Test device: Dell Operating System: Win 10 Browser: Chrome Problem description: For https://github.com/phetsims/QA/issues/296 The way the layering for the masses in the play area works is the latest mass to be picked up is in the front. This means that in normal use a mass being held in the path of a moving spring will be in front. However, there are two ways to get around this, which creates an odd look. One way involves multitouch and the other involves zero gravity. A slow speed makes this easier to see in both cases. Likely minor. Tagging @arouinfar to decide. Steps to reproduce: Multitouch method:

  1. Using one finger pick up a mass
  2. Using a second finger pick up a second mass and put it on a spring
  3. Move the first mass over the path of the spring

Zero Gravity method:

  1. On the Lab screen set the gravity to zero
  2. Grab a mass and put it under the spring. Make sure it is not connected
  3. Grab an second mass and put it on the spring
  4. Set the spring moving

Screenshots: twooddmasses

Troubleshooting information (do not edit):

Name: ‪Masses and Springs: Basics‬ URL: https://phet-dev.colorado.edu/html/masses-and-springs-basics/1.0.0-rc.3/phet/masses-and-springs-basics_all_phet.html Version: 1.0.0-rc.3 2019-03-13 17:09:25 UTC Features missing: touch Flags: pixelRatioScaling User Agent: Mozilla/5.0 (Windows NT 10.0; Win64; x64) AppleWebKit/537.36 (KHTML, like Gecko) Chrome/73.0.3683.75 Safari/537.36 Language: en-US Window: 1536x731 Pixel Ratio: 2.5/1 WebGL: WebGL 1.0 (OpenGL ES 2.0 Chromium) GLSL: WebGL GLSL ES 1.0 (OpenGL ES GLSL ES 1.0 Chromium) Vendor: WebKit (WebKit WebGL) Vertex: attribs: 16 varying: 30 uniform: 4096 Texture: size: 16384 imageUnits: 16 (vertex: 16, combined: 32) Max viewport: 32767x32767 OES_texture_float: true Dependencies JSON: {}
arouinfar commented 5 years ago

Nice observation @KatieWoe. I think you've discovered some nuances for how the z-ordering can behave, but I don't think there's anything we need to do. In general, the masses are layered above the springs, but the relative layering of the masses can change depending on which mass is active.

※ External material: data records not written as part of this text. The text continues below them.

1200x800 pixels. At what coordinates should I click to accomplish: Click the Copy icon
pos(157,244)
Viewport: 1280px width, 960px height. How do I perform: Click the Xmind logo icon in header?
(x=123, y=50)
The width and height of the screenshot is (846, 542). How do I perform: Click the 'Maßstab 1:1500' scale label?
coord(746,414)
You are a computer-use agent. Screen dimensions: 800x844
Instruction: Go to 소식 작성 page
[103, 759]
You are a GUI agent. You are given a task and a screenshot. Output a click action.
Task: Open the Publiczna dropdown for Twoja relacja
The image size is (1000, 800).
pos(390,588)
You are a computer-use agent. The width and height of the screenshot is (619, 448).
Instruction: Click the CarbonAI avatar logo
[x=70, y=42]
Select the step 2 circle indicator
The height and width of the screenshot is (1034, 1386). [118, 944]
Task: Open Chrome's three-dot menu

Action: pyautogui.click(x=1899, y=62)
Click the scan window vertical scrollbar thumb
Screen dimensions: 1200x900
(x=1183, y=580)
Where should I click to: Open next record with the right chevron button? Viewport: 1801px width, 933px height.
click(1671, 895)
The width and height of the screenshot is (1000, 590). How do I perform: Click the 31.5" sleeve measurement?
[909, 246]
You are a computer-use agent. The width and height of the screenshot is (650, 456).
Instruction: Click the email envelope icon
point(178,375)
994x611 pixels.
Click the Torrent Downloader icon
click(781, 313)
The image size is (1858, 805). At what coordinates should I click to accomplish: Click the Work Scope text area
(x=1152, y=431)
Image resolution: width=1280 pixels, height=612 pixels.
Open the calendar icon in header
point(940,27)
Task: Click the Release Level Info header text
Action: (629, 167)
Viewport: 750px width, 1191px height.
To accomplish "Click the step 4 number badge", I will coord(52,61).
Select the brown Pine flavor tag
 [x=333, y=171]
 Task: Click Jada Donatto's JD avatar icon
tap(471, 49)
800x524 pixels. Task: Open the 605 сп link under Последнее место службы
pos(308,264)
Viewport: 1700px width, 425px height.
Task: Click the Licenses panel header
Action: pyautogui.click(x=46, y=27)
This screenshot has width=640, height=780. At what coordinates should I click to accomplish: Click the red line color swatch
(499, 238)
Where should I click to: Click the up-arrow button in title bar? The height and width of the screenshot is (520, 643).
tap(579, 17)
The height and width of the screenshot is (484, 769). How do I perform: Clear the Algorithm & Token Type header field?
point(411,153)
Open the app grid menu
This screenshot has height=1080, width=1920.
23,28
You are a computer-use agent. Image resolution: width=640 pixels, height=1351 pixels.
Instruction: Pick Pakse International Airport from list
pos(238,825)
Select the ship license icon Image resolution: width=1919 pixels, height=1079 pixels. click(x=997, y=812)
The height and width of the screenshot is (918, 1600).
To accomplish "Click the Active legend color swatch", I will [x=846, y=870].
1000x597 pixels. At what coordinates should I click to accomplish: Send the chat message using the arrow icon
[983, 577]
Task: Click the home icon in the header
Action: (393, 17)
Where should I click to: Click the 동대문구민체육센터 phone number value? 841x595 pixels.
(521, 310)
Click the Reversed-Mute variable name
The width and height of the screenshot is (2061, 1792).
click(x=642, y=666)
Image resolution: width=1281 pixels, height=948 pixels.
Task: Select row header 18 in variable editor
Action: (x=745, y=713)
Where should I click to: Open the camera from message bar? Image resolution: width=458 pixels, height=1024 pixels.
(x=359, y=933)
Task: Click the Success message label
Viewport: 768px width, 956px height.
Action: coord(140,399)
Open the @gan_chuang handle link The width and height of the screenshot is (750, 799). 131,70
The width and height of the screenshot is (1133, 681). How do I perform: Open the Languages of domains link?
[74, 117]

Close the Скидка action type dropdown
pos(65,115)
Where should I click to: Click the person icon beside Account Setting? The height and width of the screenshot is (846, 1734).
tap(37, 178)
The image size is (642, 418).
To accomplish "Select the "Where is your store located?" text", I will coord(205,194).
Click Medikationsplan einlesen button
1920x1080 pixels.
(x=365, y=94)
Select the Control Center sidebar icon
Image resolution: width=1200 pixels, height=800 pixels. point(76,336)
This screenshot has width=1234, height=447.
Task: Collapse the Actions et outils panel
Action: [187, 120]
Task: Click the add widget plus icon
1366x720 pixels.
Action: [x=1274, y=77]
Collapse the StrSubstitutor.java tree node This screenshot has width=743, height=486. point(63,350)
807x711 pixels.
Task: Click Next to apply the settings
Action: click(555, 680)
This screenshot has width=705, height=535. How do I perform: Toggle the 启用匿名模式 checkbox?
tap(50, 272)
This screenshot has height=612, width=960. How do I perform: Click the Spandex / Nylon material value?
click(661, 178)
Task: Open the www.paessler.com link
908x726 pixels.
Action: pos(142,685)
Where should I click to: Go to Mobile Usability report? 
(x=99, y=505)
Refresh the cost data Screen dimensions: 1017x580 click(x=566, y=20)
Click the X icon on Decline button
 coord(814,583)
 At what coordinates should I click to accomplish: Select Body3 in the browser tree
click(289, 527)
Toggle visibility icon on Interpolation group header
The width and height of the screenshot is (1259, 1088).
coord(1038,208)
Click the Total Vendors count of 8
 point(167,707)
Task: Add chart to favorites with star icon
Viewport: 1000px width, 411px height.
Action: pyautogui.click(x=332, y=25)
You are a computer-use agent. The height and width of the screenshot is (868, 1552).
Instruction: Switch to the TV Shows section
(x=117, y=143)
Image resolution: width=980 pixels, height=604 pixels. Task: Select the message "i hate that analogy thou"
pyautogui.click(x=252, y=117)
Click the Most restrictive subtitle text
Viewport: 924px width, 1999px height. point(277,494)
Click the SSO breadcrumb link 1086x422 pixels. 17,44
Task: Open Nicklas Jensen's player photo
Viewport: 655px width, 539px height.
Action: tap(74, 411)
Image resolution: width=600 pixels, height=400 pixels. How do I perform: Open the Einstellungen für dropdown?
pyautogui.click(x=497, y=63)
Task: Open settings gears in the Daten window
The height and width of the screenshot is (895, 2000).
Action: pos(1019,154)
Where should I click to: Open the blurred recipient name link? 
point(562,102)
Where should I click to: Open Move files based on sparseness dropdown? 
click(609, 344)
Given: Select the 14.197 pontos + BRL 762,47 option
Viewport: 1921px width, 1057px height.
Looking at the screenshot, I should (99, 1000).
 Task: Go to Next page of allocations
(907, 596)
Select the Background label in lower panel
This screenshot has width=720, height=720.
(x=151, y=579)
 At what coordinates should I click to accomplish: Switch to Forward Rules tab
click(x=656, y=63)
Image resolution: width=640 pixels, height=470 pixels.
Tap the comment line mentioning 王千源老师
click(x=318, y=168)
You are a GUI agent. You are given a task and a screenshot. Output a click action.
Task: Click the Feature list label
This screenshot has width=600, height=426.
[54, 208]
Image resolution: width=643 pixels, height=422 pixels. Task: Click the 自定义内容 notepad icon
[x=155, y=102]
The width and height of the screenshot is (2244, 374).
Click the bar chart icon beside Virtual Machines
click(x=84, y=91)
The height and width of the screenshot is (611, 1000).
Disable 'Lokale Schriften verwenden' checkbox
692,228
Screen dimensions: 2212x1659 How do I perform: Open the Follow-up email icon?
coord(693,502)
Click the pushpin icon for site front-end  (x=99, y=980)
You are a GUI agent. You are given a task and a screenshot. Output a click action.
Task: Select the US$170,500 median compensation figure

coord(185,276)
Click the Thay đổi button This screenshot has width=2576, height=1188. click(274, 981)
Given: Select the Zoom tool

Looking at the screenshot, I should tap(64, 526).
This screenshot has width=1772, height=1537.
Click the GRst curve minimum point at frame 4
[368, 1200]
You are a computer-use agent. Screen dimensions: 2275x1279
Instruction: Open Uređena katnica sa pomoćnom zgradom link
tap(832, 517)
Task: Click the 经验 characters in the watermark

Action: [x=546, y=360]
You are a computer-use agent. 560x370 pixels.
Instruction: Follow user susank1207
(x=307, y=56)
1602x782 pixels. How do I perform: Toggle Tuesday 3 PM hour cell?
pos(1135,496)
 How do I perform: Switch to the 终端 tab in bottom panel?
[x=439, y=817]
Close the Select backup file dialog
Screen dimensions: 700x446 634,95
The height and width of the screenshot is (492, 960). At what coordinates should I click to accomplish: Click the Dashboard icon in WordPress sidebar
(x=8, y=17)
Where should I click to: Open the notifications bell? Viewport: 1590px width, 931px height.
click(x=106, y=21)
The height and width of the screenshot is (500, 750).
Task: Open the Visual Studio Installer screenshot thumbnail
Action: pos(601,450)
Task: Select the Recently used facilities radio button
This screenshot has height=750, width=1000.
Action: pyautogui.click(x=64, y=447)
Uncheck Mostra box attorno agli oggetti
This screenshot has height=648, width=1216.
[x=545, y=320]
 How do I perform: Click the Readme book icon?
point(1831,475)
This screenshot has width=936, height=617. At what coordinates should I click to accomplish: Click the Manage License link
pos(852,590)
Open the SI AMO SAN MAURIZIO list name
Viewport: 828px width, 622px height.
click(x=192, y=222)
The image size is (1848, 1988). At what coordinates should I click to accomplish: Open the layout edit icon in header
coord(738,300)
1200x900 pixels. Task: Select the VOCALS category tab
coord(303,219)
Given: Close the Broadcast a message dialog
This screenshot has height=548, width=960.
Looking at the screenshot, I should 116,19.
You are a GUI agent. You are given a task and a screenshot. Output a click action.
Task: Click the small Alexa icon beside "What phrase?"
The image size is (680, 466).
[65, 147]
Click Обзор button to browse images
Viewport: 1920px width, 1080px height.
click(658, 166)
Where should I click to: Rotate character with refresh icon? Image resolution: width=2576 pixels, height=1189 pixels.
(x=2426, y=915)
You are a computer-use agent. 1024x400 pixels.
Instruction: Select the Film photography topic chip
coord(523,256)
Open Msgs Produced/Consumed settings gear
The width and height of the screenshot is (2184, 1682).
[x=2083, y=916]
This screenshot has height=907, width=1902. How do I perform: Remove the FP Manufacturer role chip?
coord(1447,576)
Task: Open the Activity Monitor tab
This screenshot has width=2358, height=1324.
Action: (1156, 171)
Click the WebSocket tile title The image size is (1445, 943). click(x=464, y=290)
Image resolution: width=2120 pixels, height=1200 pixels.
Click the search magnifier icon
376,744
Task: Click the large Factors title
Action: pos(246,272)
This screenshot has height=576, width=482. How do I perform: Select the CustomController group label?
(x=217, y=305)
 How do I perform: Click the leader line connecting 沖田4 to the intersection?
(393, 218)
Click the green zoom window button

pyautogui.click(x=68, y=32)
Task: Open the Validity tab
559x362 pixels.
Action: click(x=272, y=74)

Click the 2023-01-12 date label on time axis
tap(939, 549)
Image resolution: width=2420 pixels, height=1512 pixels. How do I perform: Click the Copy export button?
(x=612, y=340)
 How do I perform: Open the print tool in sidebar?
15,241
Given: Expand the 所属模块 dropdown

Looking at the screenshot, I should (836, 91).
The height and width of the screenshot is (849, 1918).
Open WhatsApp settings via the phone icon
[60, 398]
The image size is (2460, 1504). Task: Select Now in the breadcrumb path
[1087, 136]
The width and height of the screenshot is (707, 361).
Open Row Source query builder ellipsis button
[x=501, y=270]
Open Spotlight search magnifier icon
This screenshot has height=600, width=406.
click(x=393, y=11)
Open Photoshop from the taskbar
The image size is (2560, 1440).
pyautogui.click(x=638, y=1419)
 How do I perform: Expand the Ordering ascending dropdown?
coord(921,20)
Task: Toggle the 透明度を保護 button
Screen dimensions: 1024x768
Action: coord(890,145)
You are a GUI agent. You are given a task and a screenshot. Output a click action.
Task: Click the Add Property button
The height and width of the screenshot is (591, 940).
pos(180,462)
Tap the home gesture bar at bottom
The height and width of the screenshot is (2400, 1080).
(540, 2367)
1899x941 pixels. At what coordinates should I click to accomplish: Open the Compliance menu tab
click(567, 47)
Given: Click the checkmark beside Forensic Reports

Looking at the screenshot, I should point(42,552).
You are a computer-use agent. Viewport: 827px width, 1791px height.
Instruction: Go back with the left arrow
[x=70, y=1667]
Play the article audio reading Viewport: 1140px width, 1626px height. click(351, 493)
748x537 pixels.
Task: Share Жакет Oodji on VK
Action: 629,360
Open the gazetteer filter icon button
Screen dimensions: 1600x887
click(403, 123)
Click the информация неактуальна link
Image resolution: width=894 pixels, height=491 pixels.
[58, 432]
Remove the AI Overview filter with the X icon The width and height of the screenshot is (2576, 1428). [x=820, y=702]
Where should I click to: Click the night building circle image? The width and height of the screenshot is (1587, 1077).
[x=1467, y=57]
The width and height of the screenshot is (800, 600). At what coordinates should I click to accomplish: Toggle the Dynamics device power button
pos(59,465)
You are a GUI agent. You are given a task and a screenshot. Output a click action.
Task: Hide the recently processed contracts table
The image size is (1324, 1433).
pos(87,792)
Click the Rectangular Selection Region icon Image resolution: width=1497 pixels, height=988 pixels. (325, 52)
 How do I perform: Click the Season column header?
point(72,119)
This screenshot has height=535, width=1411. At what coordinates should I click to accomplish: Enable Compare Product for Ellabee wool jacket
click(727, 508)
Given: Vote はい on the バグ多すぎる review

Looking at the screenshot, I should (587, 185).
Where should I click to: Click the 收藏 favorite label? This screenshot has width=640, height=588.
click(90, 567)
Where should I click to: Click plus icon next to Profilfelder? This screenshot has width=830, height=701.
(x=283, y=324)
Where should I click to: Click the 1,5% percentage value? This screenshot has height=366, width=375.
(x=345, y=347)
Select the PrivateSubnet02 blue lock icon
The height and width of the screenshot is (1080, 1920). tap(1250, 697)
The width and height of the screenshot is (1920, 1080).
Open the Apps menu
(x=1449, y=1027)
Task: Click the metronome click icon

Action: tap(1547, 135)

For the multitouch method, the green mass was picked up more recently, so it gets layered on top of the blue mass. This is to be expected.

For the zero gravity method, I don't think you're actually holding onto the green mass, so it gets sandwiched between the spring and pink mass. If I grab the floating green mass, it jumps above the oscillating pink mass.